Comparative analysis of anchorage systems for micro implant orthodontics (original) (raw)
2010, Progress in Orthodontics
The study analysed twelve anchorage systems based on micro implants in terms of their bio-mechanical properties and appraised their actual clinical effectiveness. Materials and methods: The analysed micro implants had data provided by the manufacturers or extracted from articles published in specialised journals. The parameters taken into account were: material, surface treatment, head type, length, diameter, neck length, filleted self drilling or self tapping surface, applicable orthodontic forces, possibility of immediate loading, and device removal. Results: Material Grade 5 titanium, titanium alloy (TiAl6V4), surgical steel; surfaces: smooth, sand-blasted and acid etched; head type: bracket, conic with button, round, hexagonal, button with cross cuts, double melted sphere; lengths: between 8.0 to14 mm; diameters: between 1.2 to 2.0 mms; neck lengths: inferior to 1.5 mm and superior to 2.0 mm; filleted portion: self tapping and/or self drilling; applicable orthodontic forces: up to 500 g, possibility of immediate loading, device removal, possibility to use in growing patients.
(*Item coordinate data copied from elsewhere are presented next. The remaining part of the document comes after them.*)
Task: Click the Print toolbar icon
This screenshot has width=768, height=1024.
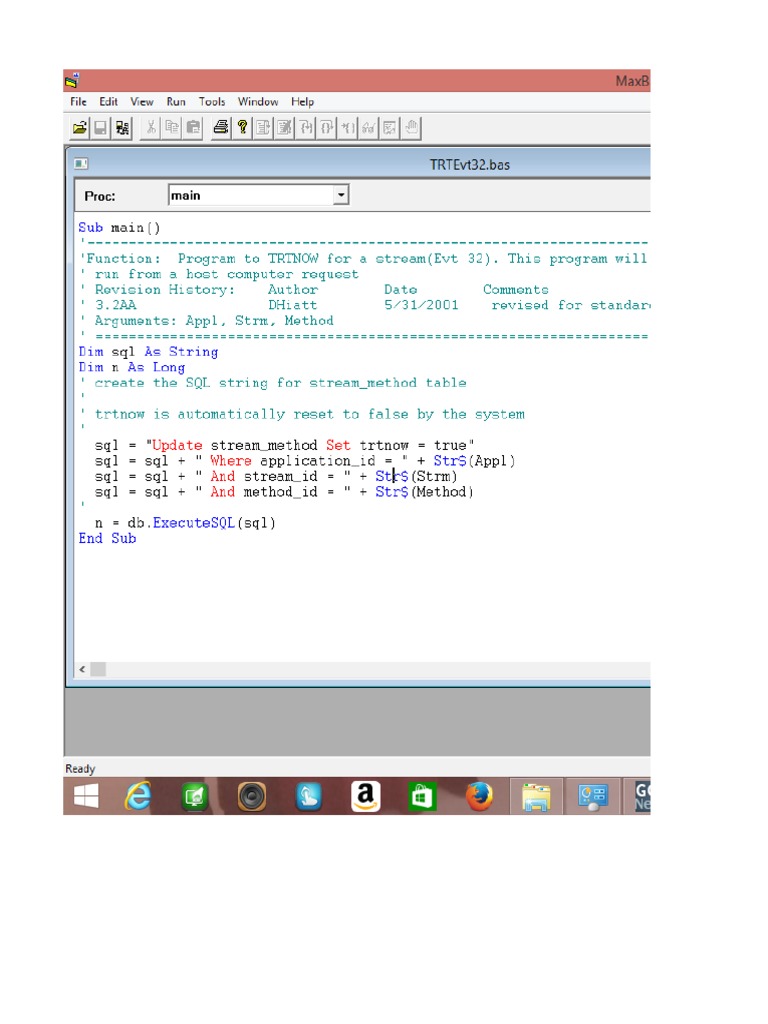Action: [221, 128]
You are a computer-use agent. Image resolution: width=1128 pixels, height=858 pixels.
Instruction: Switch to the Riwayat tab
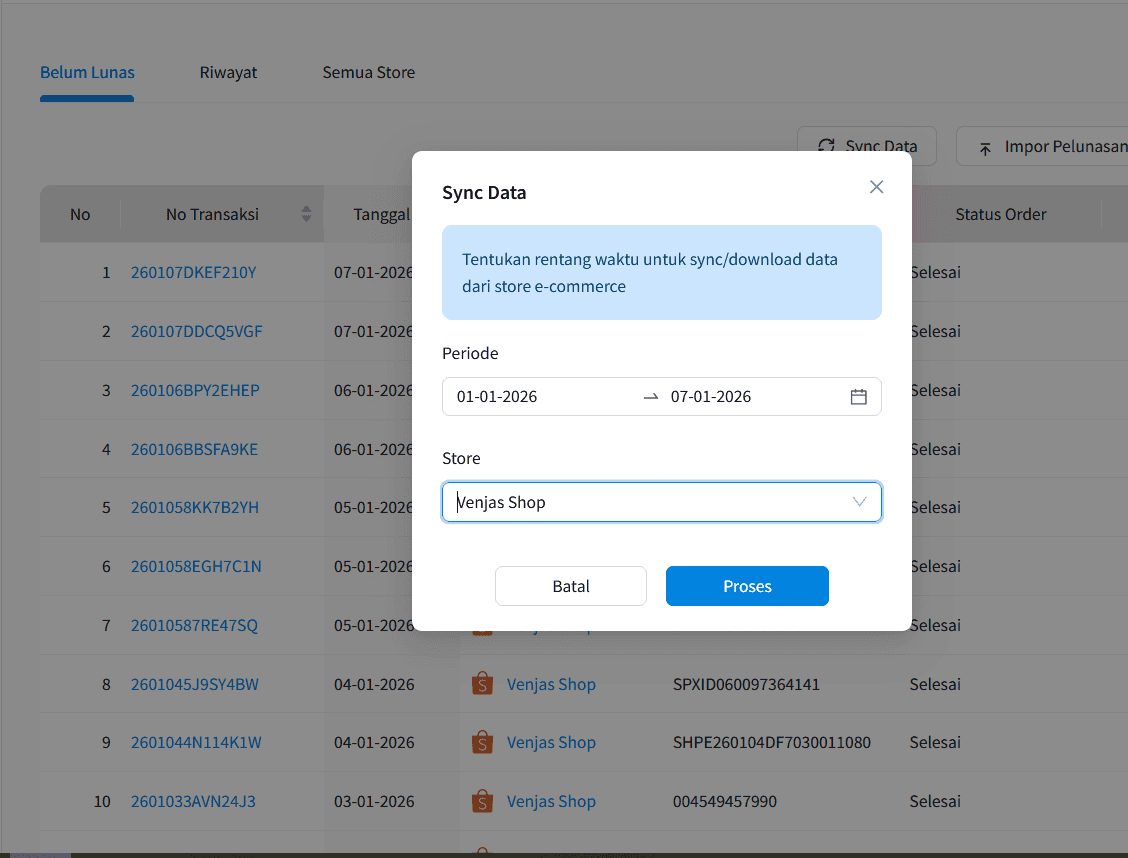tap(228, 72)
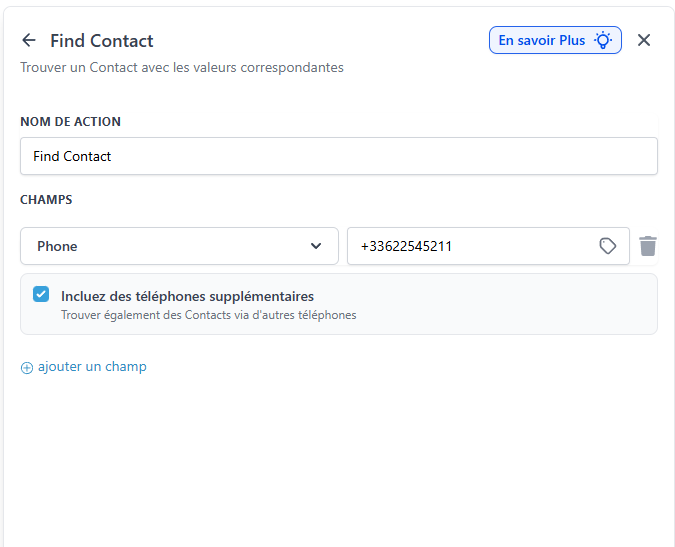Add a field with ajouter un champ
The height and width of the screenshot is (547, 675).
tap(92, 367)
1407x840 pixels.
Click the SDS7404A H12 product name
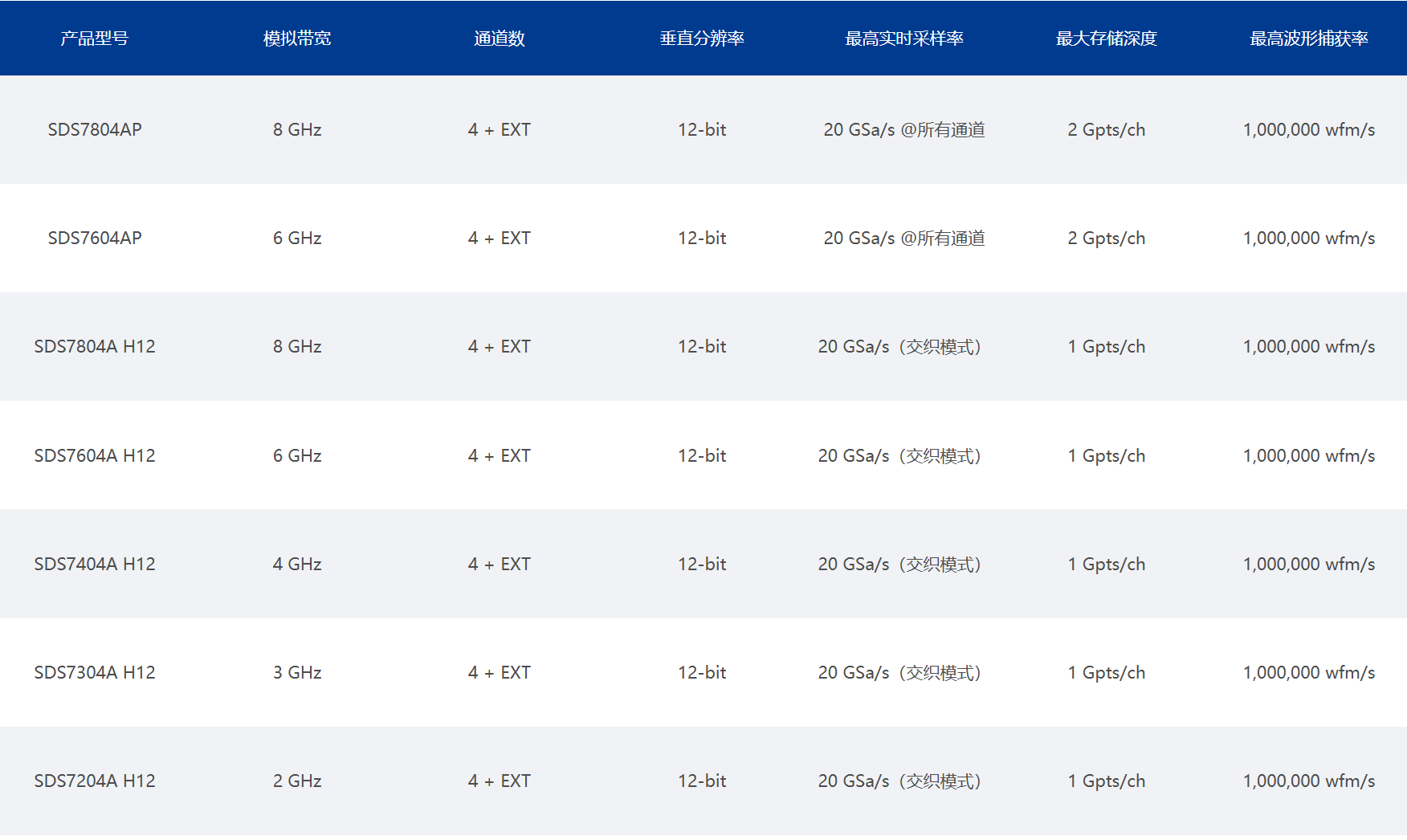pyautogui.click(x=95, y=565)
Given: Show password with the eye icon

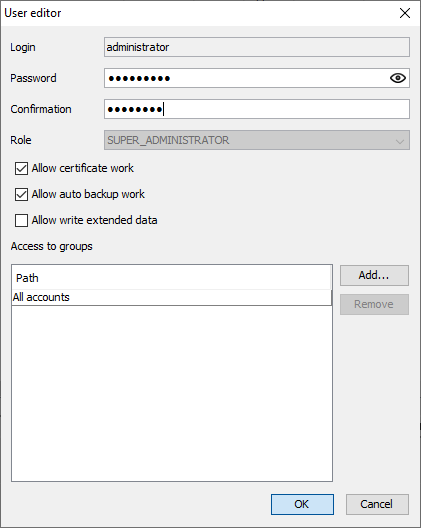Looking at the screenshot, I should (398, 78).
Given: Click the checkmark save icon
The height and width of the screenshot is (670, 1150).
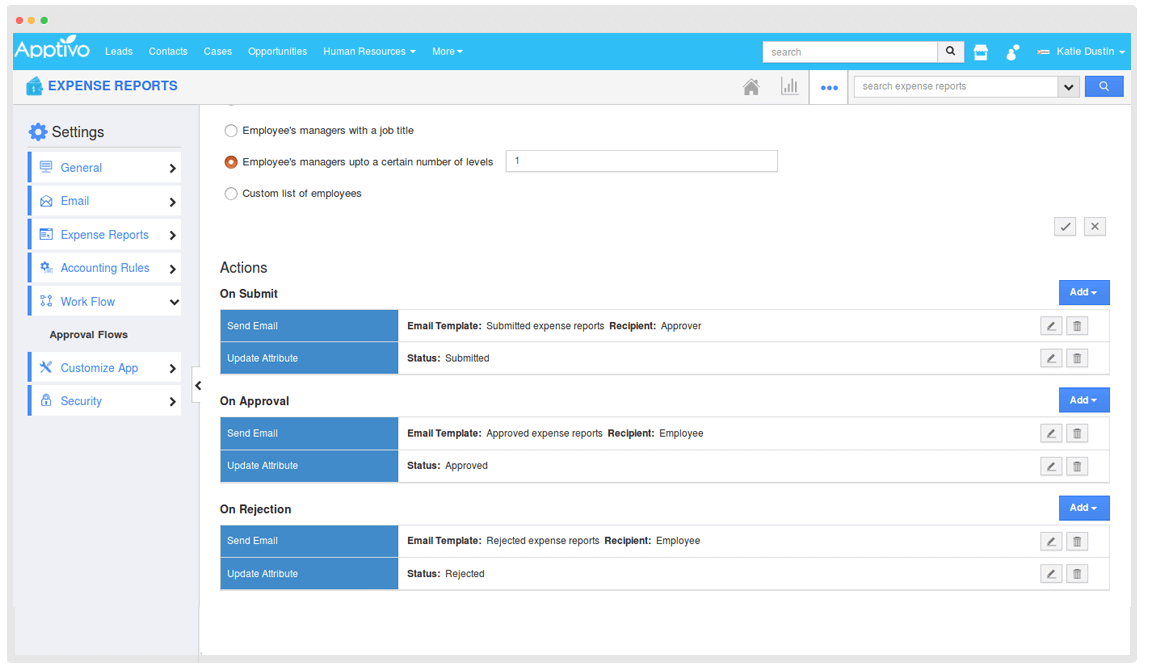Looking at the screenshot, I should pos(1065,227).
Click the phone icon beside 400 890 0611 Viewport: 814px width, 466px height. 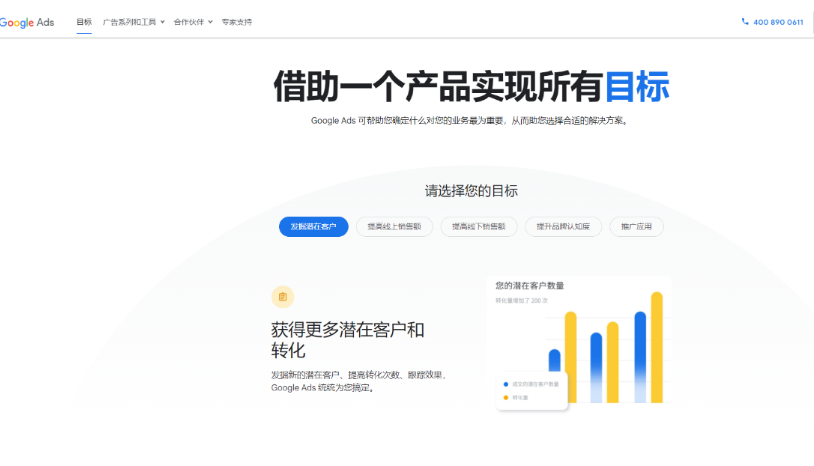(745, 22)
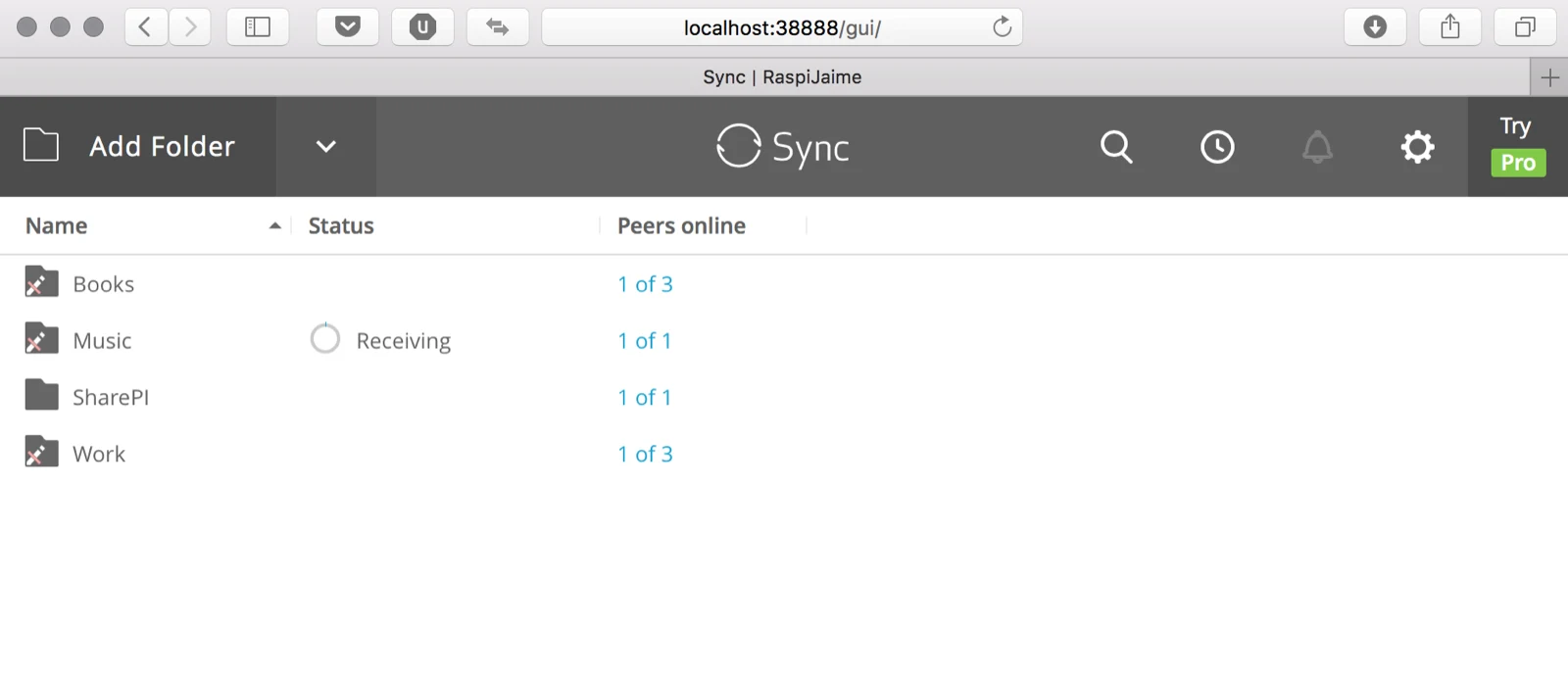1568x682 pixels.
Task: Click the Peers online column header
Action: coord(681,226)
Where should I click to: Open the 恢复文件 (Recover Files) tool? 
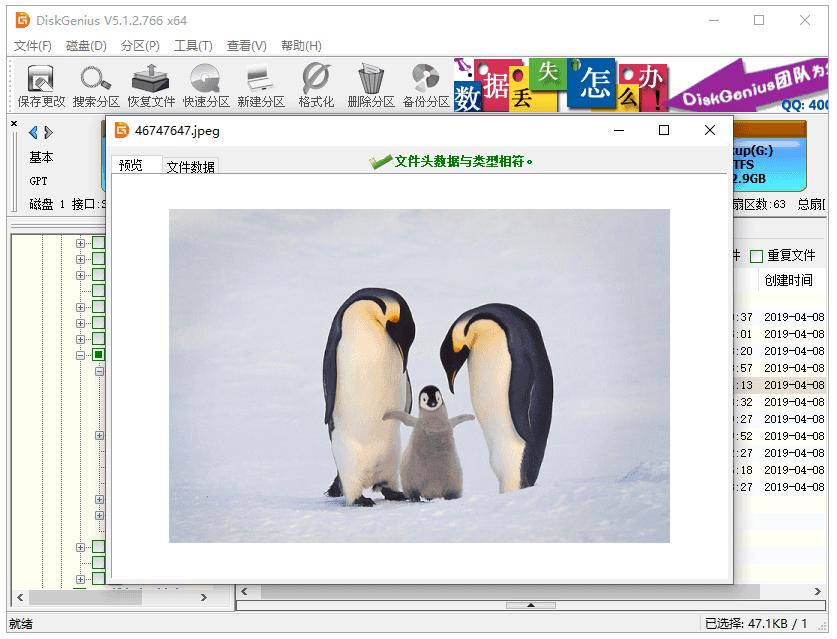[151, 85]
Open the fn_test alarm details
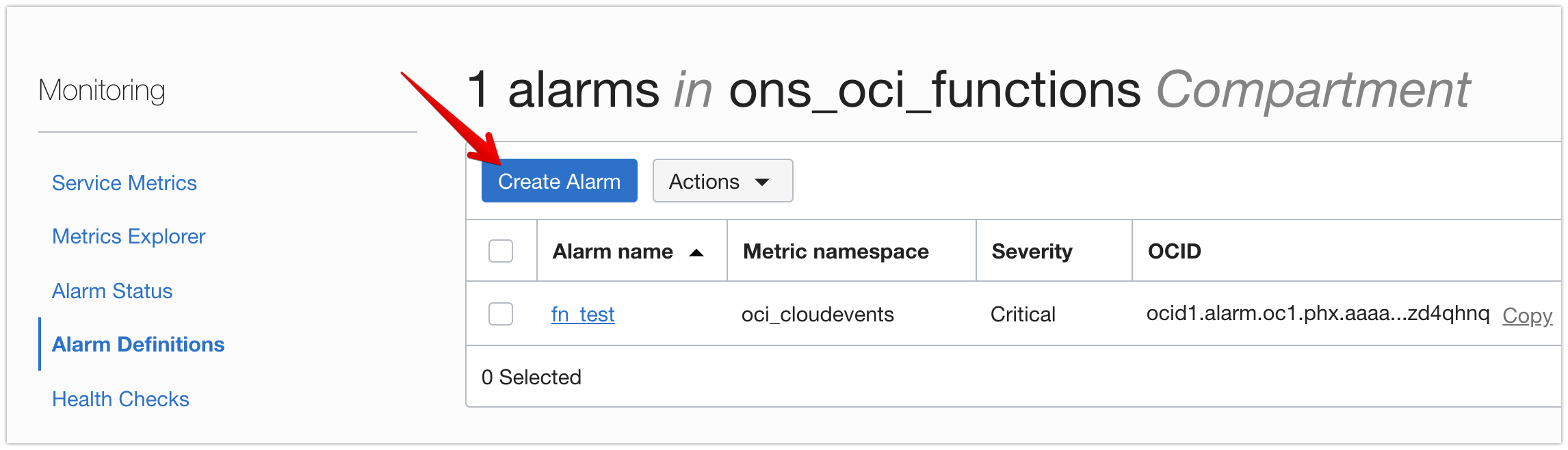 [582, 314]
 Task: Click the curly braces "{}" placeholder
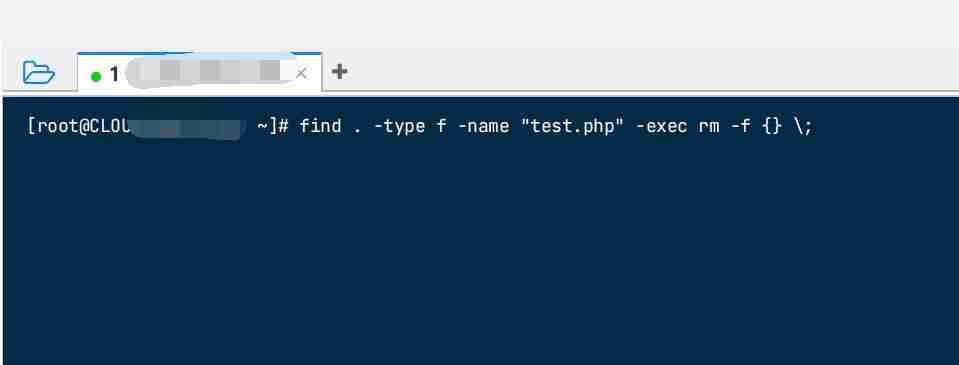772,127
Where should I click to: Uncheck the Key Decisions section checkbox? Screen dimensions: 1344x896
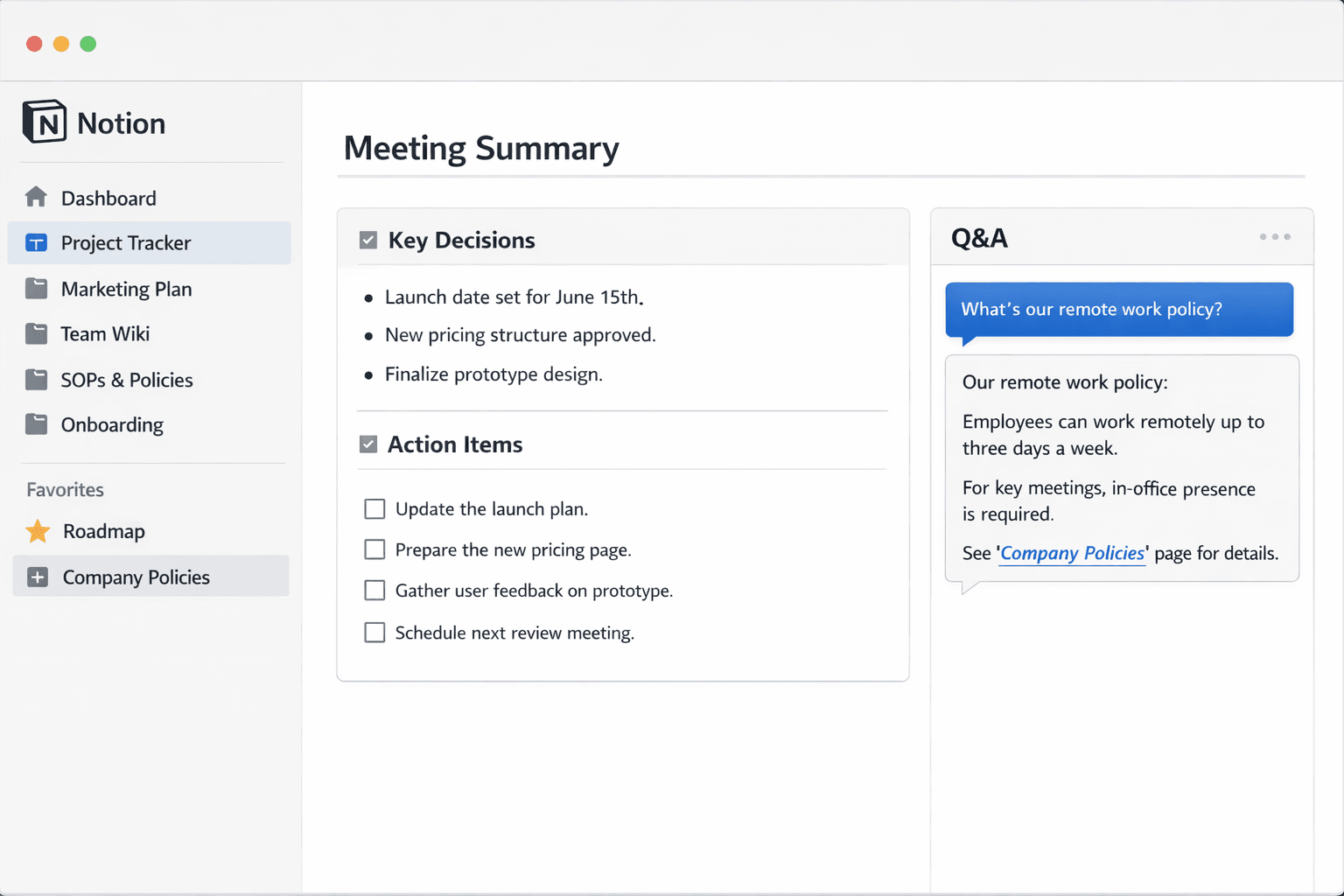[x=368, y=239]
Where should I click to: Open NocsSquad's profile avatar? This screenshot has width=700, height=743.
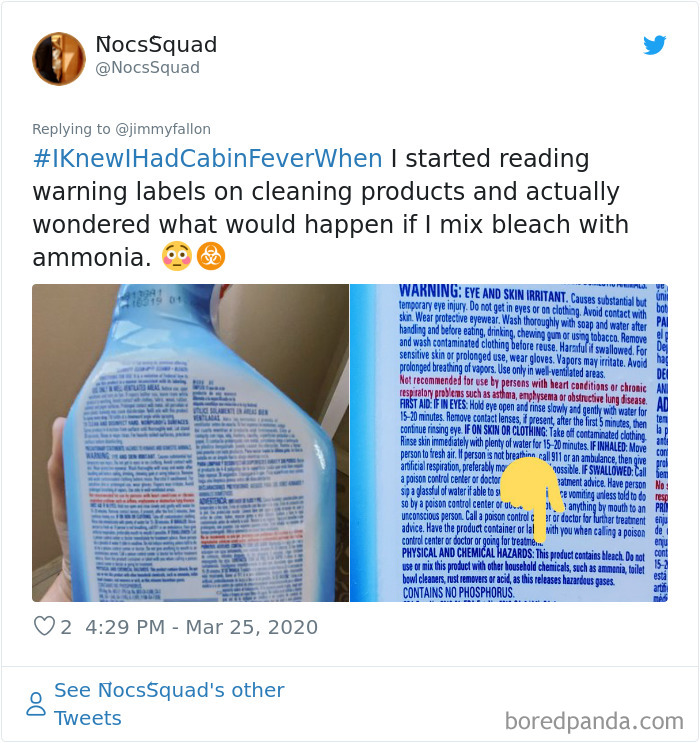coord(59,59)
Discussion: The most widely used material was TiAl6V4; most of the surfaces were smooth; the most commonly used head type was the bracket; the most often produced length was the "short" one (8.0-9.9 mm), the most demanded diameter the "smaller" one (1.2-1.4 mms); six systems out of eleven had micro implants with "extra" and "standard" necks; only 3 systems out of eleven produced "non self drilling"devices; all the micro implants analysed were able to withstand orthodontic forces between 150 g and 350 g; all devices were suitable for "immediate loading"; all micro implants had to be removed; all micro implants could be used in growing patients. Conclusions: The comparative analysis showed that micro implants could be used as valid anchorage systems, if dental anchorage was insufficient either in qualitative terms (i.e. parodontal problems) or in quantitative terms (i.e. few dental elements remaining), and in all those situations of limited patient compliance.